Available data Start Marker
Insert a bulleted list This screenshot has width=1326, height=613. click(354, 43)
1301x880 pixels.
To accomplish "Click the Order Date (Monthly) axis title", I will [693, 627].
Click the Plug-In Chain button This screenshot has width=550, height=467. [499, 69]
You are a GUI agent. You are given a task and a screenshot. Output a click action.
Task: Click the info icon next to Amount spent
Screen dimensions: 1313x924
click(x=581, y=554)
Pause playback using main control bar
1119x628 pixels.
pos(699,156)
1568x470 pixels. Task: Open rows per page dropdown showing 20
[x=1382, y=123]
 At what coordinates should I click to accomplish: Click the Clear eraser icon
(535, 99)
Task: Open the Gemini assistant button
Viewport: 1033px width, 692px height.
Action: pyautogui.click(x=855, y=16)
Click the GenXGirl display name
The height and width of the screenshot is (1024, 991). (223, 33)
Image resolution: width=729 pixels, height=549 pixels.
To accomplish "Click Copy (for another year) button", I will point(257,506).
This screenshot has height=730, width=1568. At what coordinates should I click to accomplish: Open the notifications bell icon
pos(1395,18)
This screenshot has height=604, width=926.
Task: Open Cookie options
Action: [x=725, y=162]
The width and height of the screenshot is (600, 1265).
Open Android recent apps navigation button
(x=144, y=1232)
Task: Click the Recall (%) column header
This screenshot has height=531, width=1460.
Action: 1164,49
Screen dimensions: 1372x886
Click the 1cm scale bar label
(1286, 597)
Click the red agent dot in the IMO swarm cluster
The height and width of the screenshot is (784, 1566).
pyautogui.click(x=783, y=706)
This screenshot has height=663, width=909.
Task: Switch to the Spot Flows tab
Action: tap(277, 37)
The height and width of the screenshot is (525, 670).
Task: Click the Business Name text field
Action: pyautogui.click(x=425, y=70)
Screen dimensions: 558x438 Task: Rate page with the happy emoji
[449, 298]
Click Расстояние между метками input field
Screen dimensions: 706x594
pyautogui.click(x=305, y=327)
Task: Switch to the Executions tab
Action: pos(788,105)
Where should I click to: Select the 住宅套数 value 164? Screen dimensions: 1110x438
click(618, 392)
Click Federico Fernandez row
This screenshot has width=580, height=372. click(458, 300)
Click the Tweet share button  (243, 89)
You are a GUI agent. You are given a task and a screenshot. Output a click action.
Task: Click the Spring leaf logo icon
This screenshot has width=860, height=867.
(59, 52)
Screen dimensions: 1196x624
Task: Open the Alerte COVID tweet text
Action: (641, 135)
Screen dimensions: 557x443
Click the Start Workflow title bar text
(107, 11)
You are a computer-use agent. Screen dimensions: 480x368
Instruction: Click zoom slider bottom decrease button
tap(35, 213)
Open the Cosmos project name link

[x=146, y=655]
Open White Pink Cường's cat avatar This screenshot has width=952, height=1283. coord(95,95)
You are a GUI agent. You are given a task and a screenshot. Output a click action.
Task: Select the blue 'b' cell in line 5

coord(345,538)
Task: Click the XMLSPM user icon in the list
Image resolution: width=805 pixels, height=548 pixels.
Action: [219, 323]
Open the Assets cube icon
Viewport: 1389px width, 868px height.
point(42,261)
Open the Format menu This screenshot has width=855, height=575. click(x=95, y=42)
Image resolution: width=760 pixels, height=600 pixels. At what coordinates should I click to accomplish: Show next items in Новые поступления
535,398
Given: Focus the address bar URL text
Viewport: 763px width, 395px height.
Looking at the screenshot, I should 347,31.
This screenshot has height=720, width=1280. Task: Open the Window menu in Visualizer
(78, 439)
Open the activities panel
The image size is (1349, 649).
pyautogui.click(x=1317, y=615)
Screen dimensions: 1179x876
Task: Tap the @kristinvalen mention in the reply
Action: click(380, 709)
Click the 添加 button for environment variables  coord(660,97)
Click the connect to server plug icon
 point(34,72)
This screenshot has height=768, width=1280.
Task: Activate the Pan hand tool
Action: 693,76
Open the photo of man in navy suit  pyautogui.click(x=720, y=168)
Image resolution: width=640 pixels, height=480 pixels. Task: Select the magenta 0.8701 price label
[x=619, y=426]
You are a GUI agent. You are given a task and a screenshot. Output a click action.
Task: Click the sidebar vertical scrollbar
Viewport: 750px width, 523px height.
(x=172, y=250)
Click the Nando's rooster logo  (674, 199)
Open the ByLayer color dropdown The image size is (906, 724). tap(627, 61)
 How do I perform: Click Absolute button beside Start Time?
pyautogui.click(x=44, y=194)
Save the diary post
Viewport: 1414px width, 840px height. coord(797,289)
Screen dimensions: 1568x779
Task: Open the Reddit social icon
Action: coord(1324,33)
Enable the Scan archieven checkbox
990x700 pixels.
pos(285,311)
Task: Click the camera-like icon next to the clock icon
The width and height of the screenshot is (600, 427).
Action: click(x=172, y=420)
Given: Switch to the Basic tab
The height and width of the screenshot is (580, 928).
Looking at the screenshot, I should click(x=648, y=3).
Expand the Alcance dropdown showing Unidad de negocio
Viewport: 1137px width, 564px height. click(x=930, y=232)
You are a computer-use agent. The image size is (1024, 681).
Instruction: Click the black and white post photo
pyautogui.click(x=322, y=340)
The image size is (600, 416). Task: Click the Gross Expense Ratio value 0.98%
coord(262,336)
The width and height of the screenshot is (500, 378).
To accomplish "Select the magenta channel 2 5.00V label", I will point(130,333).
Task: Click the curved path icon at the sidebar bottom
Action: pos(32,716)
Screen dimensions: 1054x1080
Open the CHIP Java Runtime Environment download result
Available data End Marker
**Task item**
The complete material above is to be retyped word for word.

**Answer**
Insert a bulleted list This screenshot has width=1326, height=613. click(354, 43)
1301x880 pixels.
To accomplish "Click the Order Date (Monthly) axis title", I will [693, 627].
Click the Plug-In Chain button This screenshot has width=550, height=467. [499, 69]
You are a GUI agent. You are given a task and a screenshot. Output a click action.
Task: Click the info icon next to Amount spent
Screen dimensions: 1313x924
click(x=581, y=554)
Pause playback using main control bar
1119x628 pixels.
pos(699,156)
1568x470 pixels. Task: Open rows per page dropdown showing 20
[x=1382, y=123]
 At what coordinates should I click to accomplish: Click the Clear eraser icon
(535, 99)
Task: Open the Gemini assistant button
Viewport: 1033px width, 692px height.
Action: pyautogui.click(x=855, y=16)
Click the GenXGirl display name
The height and width of the screenshot is (1024, 991). (223, 33)
Image resolution: width=729 pixels, height=549 pixels.
To accomplish "Click Copy (for another year) button", I will point(257,506).
This screenshot has height=730, width=1568. At what coordinates should I click to accomplish: Open the notifications bell icon
pos(1395,18)
This screenshot has height=604, width=926.
Task: Open Cookie options
Action: [x=725, y=162]
The width and height of the screenshot is (600, 1265).
Open Android recent apps navigation button
(x=144, y=1232)
Task: Click the Recall (%) column header
This screenshot has height=531, width=1460.
Action: 1164,49
Screen dimensions: 1372x886
Click the 1cm scale bar label
(1286, 597)
Click the red agent dot in the IMO swarm cluster
The height and width of the screenshot is (784, 1566).
pyautogui.click(x=783, y=706)
This screenshot has height=663, width=909.
Task: Switch to the Spot Flows tab
Action: tap(277, 37)
The height and width of the screenshot is (525, 670).
Task: Click the Business Name text field
Action: pyautogui.click(x=425, y=70)
Screen dimensions: 558x438 Task: Rate page with the happy emoji
[449, 298]
Click Расстояние между метками input field
Screen dimensions: 706x594
pyautogui.click(x=305, y=327)
Task: Switch to the Executions tab
Action: pos(788,105)
Where should I click to: Select the 住宅套数 value 164? Screen dimensions: 1110x438
click(618, 392)
Click Federico Fernandez row
This screenshot has width=580, height=372. click(458, 300)
Click the Tweet share button  (243, 89)
You are a GUI agent. You are given a task and a screenshot. Output a click action.
Task: Click the Spring leaf logo icon
This screenshot has width=860, height=867.
(59, 52)
Screen dimensions: 1196x624
Task: Open the Alerte COVID tweet text
Action: (641, 135)
Screen dimensions: 557x443
Click the Start Workflow title bar text
(107, 11)
You are a computer-use agent. Screen dimensions: 480x368
Instruction: Click zoom slider bottom decrease button
tap(35, 213)
Open the Cosmos project name link

[x=146, y=655]
Open White Pink Cường's cat avatar This screenshot has width=952, height=1283. coord(95,95)
You are a GUI agent. You are given a task and a screenshot. Output a click action.
Task: Select the blue 'b' cell in line 5

coord(345,538)
Task: Click the XMLSPM user icon in the list
Image resolution: width=805 pixels, height=548 pixels.
Action: [219, 323]
Open the Assets cube icon
Viewport: 1389px width, 868px height.
point(42,261)
Open the Format menu This screenshot has width=855, height=575. click(x=95, y=42)
Image resolution: width=760 pixels, height=600 pixels. At what coordinates should I click to accomplish: Show next items in Новые поступления
535,398
Given: Focus the address bar URL text
Viewport: 763px width, 395px height.
Looking at the screenshot, I should 347,31.
This screenshot has height=720, width=1280. Task: Open the Window menu in Visualizer
(78, 439)
Open the activities panel
The image size is (1349, 649).
pyautogui.click(x=1317, y=615)
Screen dimensions: 1179x876
Task: Tap the @kristinvalen mention in the reply
Action: click(380, 709)
Click the 添加 button for environment variables  coord(660,97)
Click the connect to server plug icon
 point(34,72)
This screenshot has height=768, width=1280.
Task: Activate the Pan hand tool
Action: 693,76
Open the photo of man in navy suit  pyautogui.click(x=720, y=168)
Image resolution: width=640 pixels, height=480 pixels. Task: Select the magenta 0.8701 price label
[x=619, y=426]
You are a GUI agent. You are given a task and a screenshot. Output a click action.
Task: Click the sidebar vertical scrollbar
Viewport: 750px width, 523px height.
(x=172, y=250)
Click the Nando's rooster logo  (674, 199)
Open the ByLayer color dropdown The image size is (906, 724). tap(627, 61)
 How do I perform: Click Absolute button beside Start Time?
pyautogui.click(x=44, y=194)
Save the diary post
Viewport: 1414px width, 840px height. coord(797,289)
Screen dimensions: 1568x779
Task: Open the Reddit social icon
Action: coord(1324,33)
Enable the Scan archieven checkbox
990x700 pixels.
pos(285,311)
Task: Click the camera-like icon next to the clock icon
The width and height of the screenshot is (600, 427).
Action: click(x=172, y=420)
Given: Switch to the Basic tab
The height and width of the screenshot is (580, 928).
Looking at the screenshot, I should click(x=648, y=3).
Expand the Alcance dropdown showing Unidad de negocio
Viewport: 1137px width, 564px height. click(x=930, y=232)
You are a computer-use agent. The image size is (1024, 681).
Instruction: Click the black and white post photo
pyautogui.click(x=322, y=340)
The image size is (600, 416). Task: Click the Gross Expense Ratio value 0.98%
coord(262,336)
The width and height of the screenshot is (500, 378).
To accomplish "Select the magenta channel 2 5.00V label", I will point(130,333).
Task: Click the curved path icon at the sidebar bottom
Action: pos(32,716)
Screen dimensions: 1054x1080
Open the CHIP Java Runtime Environment download result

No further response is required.